Some panelists also shared that they don’t particularly love the experience of working fully in AI. The process ends up feeling like post production from beginning to end, with a lot of time spent at a computer making selections, adjusting prompts, and working through iterations. It’s a very different rhythm from being on set, and not one that everyone finds creatively fulfilling.
A question came up during the Q&A around whether photographers would ever be bidding directly against an AI production. The general consensus from the panel was no. Typically, by the time a project reaches the bidding stage, there have already been early conversations and ballparks that determine whether the campaign will be shot practically or approached with AI.
That said, I have heard from a few people who have found themselves bidding against AI-driven productions. My sense is that it will be a bit of a mixed bag. It’s probably safest to assume that, at times, you may be up against AI in the same way photographers have historically bid against CGI or other alternative approaches.
My feeling, or maybe my hope, coming out of these conversations is that things will find a balance. There will be projects where AI makes sense, and certain clients who feel they need to rely on it, many of whom may not have spent money on production anyway.

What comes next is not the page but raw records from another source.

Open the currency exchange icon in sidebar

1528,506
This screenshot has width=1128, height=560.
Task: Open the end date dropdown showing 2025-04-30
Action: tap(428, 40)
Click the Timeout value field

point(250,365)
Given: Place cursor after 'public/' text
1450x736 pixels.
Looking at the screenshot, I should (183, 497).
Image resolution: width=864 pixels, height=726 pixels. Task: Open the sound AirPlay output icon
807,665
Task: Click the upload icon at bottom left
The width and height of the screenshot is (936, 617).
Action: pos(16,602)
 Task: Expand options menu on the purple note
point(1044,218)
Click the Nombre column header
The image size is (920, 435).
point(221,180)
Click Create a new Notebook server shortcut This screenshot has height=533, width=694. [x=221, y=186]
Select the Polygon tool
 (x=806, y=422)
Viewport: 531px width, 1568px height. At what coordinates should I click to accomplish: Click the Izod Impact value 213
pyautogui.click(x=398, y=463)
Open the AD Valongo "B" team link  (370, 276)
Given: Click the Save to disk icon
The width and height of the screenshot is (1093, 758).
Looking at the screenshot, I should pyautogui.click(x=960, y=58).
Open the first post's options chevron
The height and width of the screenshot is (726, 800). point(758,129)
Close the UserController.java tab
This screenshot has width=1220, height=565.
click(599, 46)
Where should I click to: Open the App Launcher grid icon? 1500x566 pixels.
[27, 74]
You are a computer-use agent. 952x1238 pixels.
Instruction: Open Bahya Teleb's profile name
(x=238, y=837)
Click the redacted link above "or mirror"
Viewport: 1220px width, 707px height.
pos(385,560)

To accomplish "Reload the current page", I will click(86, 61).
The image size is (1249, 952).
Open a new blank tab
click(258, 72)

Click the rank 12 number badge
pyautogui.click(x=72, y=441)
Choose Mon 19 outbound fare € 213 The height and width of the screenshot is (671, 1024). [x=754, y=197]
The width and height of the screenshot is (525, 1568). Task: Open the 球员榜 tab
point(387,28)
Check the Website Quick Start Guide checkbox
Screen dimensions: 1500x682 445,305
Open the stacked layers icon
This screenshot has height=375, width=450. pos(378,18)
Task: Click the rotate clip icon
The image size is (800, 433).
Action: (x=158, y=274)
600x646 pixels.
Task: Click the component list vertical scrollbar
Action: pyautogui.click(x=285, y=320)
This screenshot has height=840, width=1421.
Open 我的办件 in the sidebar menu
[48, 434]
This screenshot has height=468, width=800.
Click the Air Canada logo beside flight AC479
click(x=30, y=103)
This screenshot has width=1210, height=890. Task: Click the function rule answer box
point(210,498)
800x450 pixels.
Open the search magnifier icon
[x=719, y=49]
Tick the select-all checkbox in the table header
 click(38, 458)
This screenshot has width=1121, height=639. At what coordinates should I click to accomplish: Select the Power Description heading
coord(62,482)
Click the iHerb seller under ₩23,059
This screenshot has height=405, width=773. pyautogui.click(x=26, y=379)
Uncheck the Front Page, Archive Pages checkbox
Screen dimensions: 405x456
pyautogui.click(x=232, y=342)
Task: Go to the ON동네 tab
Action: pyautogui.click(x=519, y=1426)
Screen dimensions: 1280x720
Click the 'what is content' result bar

But consumers are already starting to push back on the overall “too perfect” or artificial quality of AI.
We’ve spent years optimizing everything for speed and efficiency, and now it feels like there’s a shift happening in the other direction. People are starting to look for work that has texture, intention, and a human point of view. AI can do a lot, but it doesn’t come with a lived perspective. And that difference is becoming harder to ignore. My opinion is that if brands want to stay relevant, they’ll need to find ways to show real perspectives, real connections, and real people, both in front of and behind the camera.